8. The method of claim 1, wherein the reconstructing an image based on the plurality of water equivalent lengths to obtain a relative stopping power distribution image of the imaged object comprises:

performing image reconstruction by utilizing the relation between the water equivalent length and the relative blocking power of the imaging object along the path direction of the proton beam to obtain a relative blocking power distribution image of the imaging object, wherein the relation between the water equivalent length of the imaging object and the relative blocking power of the imaging object is determined by the following formula:

WEPL＝∫RSP(x,y)dl；

where WEPL represents the water equivalent length of the imaging object, RSP (x, y) represents the relative stopping power value at the (x, y) position on the relative stopping power distribution image, dl represents the increment per unit length along the proton beam flow path.

9. A method according to claim 1 or 3, wherein said adjusting the displacement table with the proton imaging apparatus comprises:

responding to the on and off of the proton accelerator, the proton imaging equipment collects the on signal and the off signal sent by the proton accelerator, and controls the camera device to shoot between the on and off of the proton accelerator in a triggering mode;

after the camera device shoots, the proton imaging apparatus adjusts the angle and position of the displacement table.

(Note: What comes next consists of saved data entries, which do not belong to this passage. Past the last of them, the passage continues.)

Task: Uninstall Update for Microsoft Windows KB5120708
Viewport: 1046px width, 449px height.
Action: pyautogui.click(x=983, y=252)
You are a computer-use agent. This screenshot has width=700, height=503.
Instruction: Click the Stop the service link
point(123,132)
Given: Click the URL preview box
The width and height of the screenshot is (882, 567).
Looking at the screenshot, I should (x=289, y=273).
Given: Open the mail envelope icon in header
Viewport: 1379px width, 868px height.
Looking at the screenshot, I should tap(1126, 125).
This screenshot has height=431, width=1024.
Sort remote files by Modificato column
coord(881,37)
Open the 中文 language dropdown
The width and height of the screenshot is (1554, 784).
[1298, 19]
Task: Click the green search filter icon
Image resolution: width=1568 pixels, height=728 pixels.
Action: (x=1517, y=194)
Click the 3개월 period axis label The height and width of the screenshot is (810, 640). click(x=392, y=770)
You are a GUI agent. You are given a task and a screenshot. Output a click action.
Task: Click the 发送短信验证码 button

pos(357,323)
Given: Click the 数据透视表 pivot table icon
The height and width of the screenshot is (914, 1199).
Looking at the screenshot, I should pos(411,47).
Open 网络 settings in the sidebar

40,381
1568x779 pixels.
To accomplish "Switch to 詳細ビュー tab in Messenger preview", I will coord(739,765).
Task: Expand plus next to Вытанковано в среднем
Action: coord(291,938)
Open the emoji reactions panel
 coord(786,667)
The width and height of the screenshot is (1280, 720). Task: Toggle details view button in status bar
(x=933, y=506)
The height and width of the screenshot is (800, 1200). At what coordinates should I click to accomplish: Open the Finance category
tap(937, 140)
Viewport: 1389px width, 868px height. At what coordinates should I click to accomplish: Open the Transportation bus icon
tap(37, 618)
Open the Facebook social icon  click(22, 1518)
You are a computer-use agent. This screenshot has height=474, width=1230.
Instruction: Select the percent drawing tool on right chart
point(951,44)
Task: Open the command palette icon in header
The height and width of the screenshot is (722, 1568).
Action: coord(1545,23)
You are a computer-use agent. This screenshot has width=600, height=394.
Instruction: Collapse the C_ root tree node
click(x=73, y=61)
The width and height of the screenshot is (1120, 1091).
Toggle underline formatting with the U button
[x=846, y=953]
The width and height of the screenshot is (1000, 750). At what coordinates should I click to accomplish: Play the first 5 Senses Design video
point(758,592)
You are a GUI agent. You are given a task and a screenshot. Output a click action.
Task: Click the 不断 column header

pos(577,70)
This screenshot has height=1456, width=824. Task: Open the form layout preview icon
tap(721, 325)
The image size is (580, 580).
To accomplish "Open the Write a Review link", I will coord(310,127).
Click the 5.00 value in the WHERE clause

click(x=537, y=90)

10. A proton imaging apparatus comprising:

a proton accelerator for generating a proton beam and emitting the proton beam to the scintillator;

the collimator is used for adjusting the beam spot size and the proton number of the proton beam;

the displacement platform is used for placing the imaging object and has the functions of rotation and translation;

a scintillator for depositing energy of the proton beam and generating visible light along a proton path;

camera means for acquiring range image data of the proton beam inflow impinging on the scintillator;

and the proton imaging equipment is used for controlling the camera device to acquire range image data, adjusting the angle and the position of the displacement table, processing the range image data to obtain a plurality of water equivalent ranges, and reconstructing an image based on the water equivalent ranges to obtain a relative stopping power distribution image of the imaged object.